24 de junho de 2013

Esther Vivas: Un mundo de obesos y famélicos



 
Hoy, mientras millones de personas en el mundo no tienen qué comer, otros comen demasiado y mal. La obesidad y el hambre son dos caras de una misma moneda. La de un sistema alimentario que no funciona y que condena a millones de personas a la malnutrición. Vivimos, en definitiva, en un mundo de obesos y famélicos.
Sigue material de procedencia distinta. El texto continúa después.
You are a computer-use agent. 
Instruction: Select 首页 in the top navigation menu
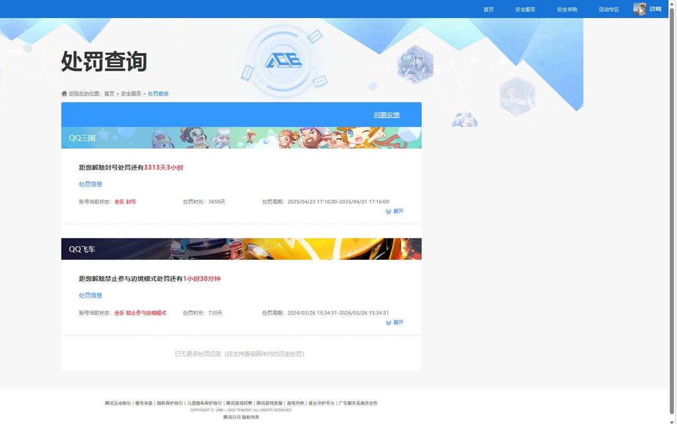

Las cifras lo dejan claro: 870 millones de personas en el planeta pasan hambre, mientras 500 millones tienen problemas de obesidad, según indica el informe El Estado Mundial de la Agricultura y la Alimentación 2013, publicado recientemente por la FAO ( la Organización de las Naciones Unidas para la Alimentación y la Agricultura), y que este año analiza la lacra de la malnutrición. Una problemática que no sólo afecta a los países del Sur, sino que aquí cada vez nos resulta más cercana.

El hambre severa y la obesidad son sólo la punta del iceberg. Como añade la FAO, dos mil millones de personas en el mundo padecen deficiencias de micronutrientes (hierro, vitamina A, yodo…), el 26% de los niños tienen, en consecuencia, retraso en el crecimiento y 1.400 millones viven con sobrepeso. El problema de la alimentación no consiste sólo en si podemos comer o no, sino en qué ingerimos, de qué calidad, procedencia, cómo ha sido elaborado. No se trata sólo de comer sino de comer bien.